(Records supplied Opens)

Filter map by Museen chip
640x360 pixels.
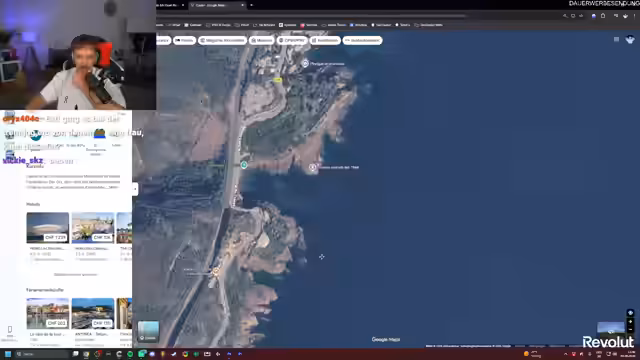tap(262, 40)
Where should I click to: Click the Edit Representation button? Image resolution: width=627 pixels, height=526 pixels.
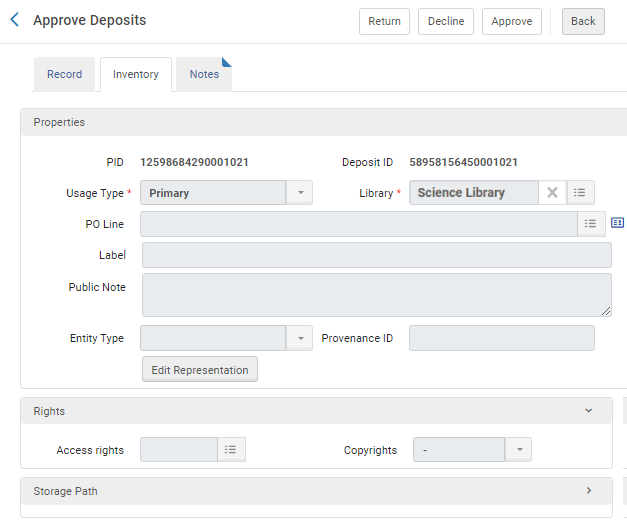[x=200, y=370]
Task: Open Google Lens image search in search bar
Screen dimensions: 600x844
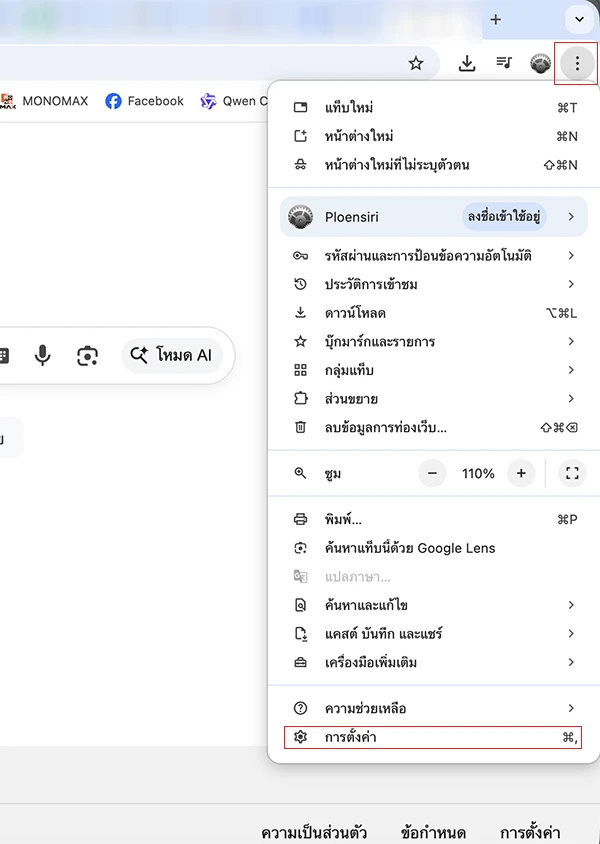Action: point(88,355)
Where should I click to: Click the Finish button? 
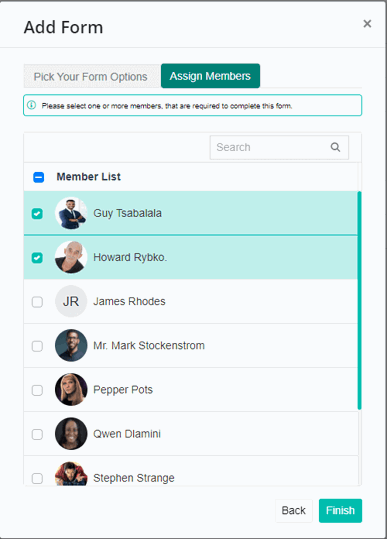(340, 510)
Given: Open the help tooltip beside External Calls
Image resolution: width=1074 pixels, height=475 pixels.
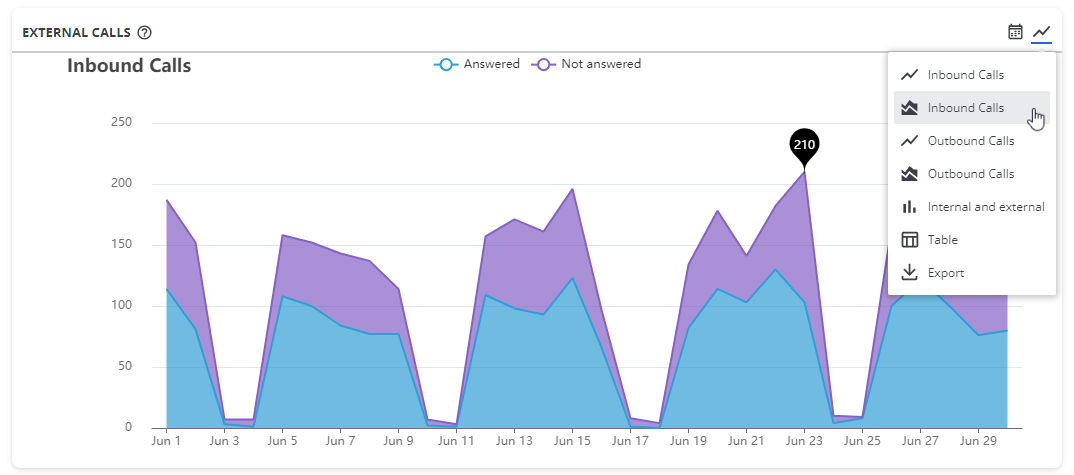Looking at the screenshot, I should (x=145, y=32).
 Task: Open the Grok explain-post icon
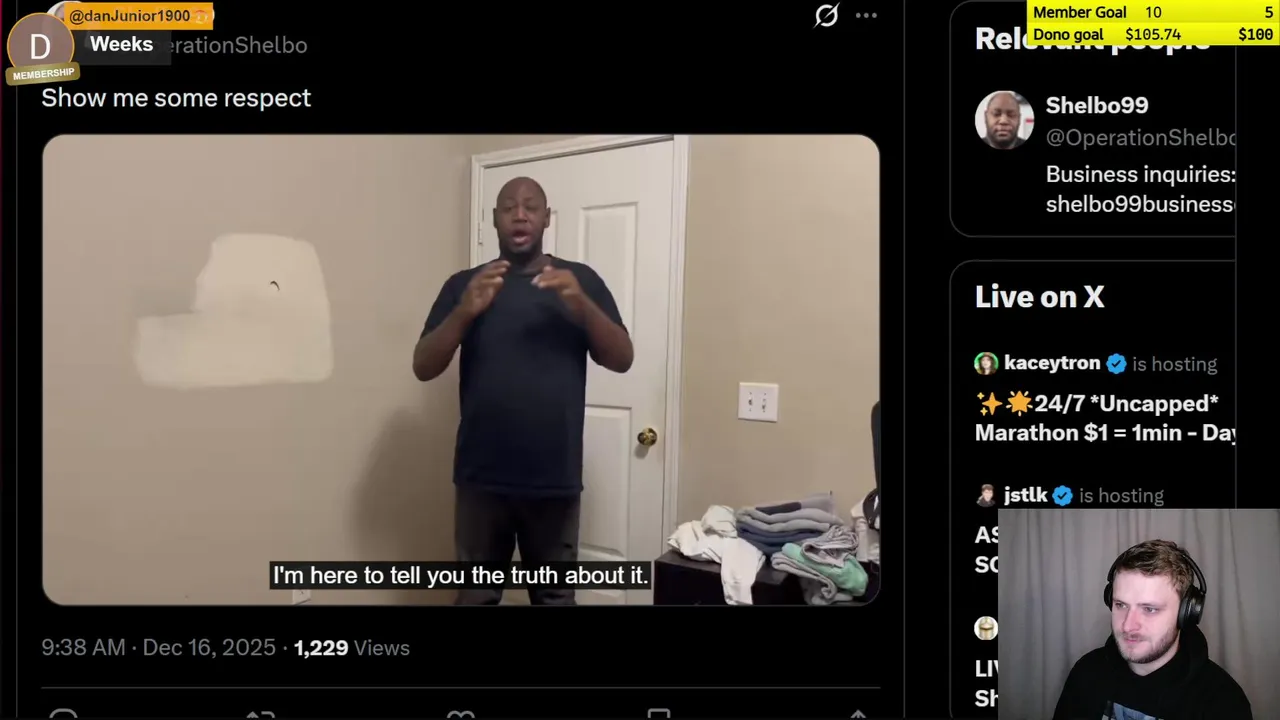point(826,15)
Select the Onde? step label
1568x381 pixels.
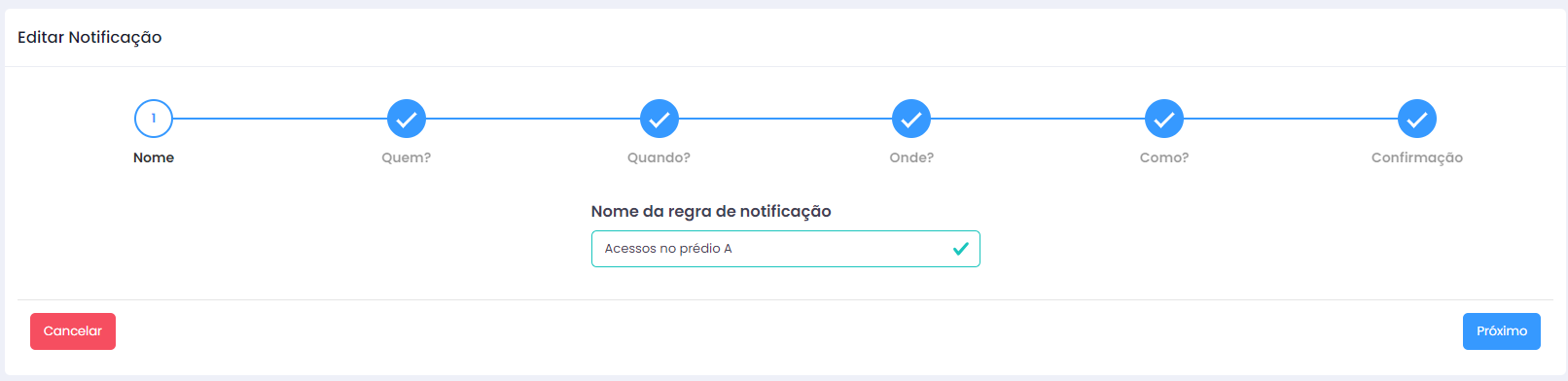point(911,157)
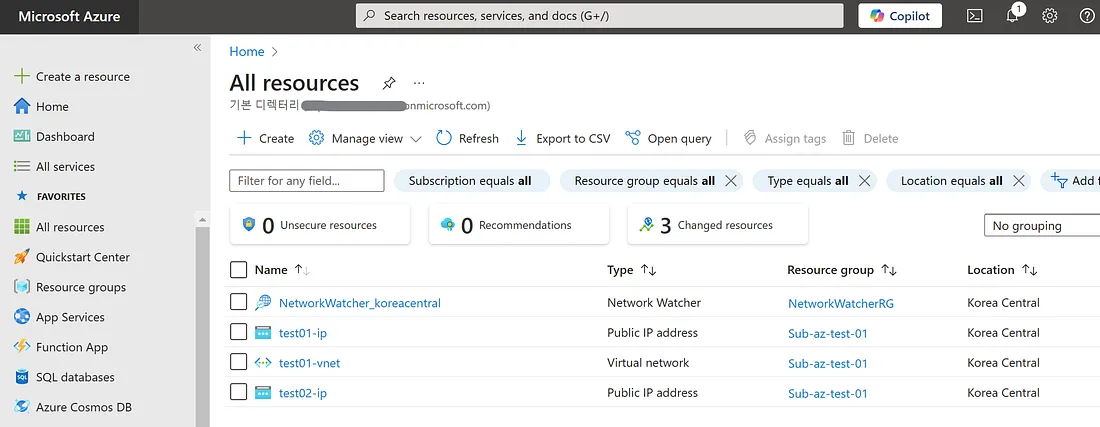Select Dashboard in the left menu
The height and width of the screenshot is (427, 1100).
[65, 137]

(Records supplied Closes)

Directions for this task:
Copy each line above exactly, with no images.

Output of the exercise:
Filter map by Museen chip
640x360 pixels.
tap(262, 40)
Where should I click to: Click the Edit Representation button? Image resolution: width=627 pixels, height=526 pixels.
[x=200, y=370]
Task: Open Google Lens image search in search bar
Screen dimensions: 600x844
Action: point(88,355)
Where should I click to: Click the Finish button? 
(340, 510)
Given: Open the help tooltip beside External Calls
Image resolution: width=1074 pixels, height=475 pixels.
Looking at the screenshot, I should (x=145, y=32).
 Task: Open the Grok explain-post icon
point(826,15)
Select the Onde? step label
1568x381 pixels.
point(911,157)
Select Dashboard in the left menu
The height and width of the screenshot is (427, 1100).
[65, 137]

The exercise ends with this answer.